Saved data entries
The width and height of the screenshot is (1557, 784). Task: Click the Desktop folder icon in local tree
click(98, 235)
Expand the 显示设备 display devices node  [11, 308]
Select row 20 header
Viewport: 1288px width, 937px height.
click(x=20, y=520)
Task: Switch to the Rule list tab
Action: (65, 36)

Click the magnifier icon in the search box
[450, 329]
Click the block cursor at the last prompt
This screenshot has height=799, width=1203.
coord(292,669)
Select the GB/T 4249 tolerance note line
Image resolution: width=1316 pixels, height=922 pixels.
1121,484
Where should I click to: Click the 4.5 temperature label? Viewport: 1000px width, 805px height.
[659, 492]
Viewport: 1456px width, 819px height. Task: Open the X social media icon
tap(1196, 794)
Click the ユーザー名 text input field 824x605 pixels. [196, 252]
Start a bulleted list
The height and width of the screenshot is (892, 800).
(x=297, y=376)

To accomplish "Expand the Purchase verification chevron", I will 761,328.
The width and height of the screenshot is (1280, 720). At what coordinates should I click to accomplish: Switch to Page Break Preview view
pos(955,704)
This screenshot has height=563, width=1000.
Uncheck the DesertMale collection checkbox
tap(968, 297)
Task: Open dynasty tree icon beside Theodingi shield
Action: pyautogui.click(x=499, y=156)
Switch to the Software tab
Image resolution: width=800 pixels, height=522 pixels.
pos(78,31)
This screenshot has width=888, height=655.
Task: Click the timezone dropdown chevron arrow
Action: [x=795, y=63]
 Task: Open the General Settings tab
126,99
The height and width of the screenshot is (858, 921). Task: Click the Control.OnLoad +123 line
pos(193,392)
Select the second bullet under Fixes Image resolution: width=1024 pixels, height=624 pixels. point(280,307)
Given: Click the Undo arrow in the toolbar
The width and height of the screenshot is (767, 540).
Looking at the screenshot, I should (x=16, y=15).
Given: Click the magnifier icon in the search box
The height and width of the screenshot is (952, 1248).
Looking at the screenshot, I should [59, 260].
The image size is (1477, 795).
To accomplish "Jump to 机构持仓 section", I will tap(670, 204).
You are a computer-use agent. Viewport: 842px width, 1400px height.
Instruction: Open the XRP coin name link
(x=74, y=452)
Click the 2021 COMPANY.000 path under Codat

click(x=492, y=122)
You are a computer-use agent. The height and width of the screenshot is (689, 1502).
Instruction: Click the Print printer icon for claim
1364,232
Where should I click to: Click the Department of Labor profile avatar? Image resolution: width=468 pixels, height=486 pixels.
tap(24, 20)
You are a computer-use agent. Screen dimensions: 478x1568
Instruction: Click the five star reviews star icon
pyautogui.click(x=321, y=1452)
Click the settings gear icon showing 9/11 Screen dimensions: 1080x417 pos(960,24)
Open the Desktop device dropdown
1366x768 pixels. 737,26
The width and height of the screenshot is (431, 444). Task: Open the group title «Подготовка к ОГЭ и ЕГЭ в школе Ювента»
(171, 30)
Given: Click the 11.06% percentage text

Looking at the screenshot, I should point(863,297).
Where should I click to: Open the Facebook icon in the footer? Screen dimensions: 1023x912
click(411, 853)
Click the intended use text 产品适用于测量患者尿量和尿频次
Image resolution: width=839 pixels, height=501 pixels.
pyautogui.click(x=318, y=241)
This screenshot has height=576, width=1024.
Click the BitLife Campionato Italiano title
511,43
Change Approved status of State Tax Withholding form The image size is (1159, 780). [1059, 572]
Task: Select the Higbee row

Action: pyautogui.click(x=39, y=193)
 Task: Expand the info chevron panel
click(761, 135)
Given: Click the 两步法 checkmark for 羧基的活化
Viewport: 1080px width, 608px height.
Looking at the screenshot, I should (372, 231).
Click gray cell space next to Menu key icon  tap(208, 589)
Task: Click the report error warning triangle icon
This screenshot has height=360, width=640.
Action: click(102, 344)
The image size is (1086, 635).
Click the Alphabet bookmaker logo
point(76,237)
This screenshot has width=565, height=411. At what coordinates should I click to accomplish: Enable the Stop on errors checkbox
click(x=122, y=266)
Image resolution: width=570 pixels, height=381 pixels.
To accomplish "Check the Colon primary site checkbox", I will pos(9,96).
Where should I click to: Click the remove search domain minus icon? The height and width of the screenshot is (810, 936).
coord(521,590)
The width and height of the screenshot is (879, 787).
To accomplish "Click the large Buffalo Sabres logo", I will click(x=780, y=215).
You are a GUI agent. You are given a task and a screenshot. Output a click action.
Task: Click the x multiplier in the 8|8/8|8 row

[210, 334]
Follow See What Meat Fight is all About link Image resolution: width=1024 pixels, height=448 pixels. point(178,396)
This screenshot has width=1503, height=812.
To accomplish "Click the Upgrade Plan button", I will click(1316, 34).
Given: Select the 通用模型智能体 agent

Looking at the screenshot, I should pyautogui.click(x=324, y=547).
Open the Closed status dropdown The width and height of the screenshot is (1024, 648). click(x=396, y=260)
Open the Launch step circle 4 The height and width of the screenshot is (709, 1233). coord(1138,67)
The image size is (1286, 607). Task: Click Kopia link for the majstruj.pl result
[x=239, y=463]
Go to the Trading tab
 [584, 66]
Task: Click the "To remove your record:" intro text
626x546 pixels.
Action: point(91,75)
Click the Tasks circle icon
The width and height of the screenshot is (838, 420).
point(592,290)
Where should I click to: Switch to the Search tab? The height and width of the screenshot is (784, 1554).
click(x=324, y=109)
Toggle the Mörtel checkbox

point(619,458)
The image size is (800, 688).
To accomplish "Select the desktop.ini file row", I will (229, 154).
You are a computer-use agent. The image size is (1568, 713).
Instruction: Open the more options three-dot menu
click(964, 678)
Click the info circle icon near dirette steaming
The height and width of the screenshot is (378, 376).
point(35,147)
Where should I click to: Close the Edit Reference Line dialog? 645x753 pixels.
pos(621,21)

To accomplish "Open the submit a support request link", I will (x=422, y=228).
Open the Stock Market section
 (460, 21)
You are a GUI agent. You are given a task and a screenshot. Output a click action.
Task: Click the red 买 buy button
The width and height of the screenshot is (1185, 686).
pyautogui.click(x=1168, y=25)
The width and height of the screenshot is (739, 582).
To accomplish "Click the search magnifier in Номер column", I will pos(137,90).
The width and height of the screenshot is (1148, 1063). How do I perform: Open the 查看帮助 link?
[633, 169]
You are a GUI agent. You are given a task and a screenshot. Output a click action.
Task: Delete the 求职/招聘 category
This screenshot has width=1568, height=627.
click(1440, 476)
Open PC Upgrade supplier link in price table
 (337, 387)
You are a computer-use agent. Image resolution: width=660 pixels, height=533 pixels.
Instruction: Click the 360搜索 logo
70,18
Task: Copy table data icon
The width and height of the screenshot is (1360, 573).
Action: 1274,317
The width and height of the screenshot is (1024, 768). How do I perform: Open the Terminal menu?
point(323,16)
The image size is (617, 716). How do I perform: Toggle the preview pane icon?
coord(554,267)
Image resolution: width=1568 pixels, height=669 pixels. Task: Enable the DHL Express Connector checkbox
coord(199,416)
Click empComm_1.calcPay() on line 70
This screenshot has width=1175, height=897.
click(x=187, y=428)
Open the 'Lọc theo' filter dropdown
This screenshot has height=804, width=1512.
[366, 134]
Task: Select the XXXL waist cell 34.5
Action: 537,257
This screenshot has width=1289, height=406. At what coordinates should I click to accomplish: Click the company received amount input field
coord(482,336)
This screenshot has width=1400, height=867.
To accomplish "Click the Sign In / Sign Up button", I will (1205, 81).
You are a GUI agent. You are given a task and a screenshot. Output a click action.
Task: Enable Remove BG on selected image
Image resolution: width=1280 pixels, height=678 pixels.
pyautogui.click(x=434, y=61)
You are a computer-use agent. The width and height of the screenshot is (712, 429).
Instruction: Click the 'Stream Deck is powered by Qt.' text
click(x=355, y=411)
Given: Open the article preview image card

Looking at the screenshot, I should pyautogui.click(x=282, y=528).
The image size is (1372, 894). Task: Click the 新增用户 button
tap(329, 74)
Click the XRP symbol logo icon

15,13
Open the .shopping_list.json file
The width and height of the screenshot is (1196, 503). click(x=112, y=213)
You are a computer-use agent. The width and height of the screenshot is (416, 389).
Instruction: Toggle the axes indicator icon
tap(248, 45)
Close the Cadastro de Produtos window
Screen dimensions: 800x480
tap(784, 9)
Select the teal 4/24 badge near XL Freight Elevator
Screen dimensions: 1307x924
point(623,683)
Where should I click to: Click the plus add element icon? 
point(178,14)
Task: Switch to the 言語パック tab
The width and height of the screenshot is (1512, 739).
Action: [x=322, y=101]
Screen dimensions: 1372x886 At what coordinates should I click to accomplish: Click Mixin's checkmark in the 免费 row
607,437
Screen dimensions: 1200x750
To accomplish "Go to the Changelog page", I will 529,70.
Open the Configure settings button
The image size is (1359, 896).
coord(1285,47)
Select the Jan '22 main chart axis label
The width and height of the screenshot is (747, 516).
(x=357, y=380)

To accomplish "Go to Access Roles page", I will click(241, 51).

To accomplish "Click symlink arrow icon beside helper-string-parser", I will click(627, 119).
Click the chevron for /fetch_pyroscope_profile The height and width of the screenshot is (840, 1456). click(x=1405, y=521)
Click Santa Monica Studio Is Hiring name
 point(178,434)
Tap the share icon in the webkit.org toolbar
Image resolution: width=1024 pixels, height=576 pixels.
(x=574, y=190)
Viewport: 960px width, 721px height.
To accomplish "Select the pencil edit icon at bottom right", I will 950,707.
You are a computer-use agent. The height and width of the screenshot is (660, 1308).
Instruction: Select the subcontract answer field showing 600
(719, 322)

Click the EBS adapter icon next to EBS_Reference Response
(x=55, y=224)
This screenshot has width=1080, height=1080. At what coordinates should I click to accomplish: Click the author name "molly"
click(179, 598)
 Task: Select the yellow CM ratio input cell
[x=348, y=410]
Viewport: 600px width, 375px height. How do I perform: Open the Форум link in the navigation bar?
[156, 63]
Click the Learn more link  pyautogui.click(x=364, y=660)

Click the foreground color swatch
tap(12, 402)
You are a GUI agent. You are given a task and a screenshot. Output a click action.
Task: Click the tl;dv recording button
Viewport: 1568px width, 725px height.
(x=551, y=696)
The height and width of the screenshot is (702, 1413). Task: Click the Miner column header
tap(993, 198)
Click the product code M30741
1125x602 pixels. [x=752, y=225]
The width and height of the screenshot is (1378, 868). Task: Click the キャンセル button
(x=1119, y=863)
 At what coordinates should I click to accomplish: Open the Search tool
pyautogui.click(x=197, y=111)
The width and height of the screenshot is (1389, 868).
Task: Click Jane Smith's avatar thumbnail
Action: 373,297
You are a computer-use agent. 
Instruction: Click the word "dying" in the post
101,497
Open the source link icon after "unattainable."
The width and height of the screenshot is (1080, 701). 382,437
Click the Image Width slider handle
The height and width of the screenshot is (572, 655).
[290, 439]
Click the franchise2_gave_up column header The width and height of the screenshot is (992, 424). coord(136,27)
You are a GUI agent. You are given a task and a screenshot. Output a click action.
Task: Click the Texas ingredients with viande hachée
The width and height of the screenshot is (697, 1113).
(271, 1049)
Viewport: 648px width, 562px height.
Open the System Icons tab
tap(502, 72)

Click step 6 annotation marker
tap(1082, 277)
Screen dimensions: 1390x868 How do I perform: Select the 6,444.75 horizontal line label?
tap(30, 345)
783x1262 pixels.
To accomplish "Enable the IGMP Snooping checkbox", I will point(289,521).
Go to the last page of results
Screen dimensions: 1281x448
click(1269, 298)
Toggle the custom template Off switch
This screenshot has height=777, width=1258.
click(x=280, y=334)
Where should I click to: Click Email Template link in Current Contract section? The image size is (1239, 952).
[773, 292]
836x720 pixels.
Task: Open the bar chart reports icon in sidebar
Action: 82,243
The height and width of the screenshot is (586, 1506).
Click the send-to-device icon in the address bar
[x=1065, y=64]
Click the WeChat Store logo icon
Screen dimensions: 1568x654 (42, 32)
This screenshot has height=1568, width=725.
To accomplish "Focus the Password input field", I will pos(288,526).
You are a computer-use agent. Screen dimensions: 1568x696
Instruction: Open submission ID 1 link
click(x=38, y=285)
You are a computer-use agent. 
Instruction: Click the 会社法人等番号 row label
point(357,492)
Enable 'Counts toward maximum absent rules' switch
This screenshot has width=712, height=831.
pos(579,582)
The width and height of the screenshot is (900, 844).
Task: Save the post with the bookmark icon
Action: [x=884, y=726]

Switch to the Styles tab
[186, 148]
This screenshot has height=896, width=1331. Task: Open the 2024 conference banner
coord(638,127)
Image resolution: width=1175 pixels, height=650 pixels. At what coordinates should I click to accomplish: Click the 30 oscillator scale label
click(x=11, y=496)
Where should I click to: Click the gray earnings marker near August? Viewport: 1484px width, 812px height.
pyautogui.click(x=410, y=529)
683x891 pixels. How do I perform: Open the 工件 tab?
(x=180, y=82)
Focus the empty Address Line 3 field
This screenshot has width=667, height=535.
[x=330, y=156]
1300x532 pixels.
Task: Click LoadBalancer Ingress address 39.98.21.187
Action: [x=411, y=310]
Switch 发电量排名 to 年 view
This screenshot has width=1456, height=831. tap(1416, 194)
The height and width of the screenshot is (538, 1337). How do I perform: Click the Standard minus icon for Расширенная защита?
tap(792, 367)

> [PROBLEM DESCRIPTION]: Only the number is wanted: how many lines of these entries contain the string "status"?

> [TASK SOLUTION]: 2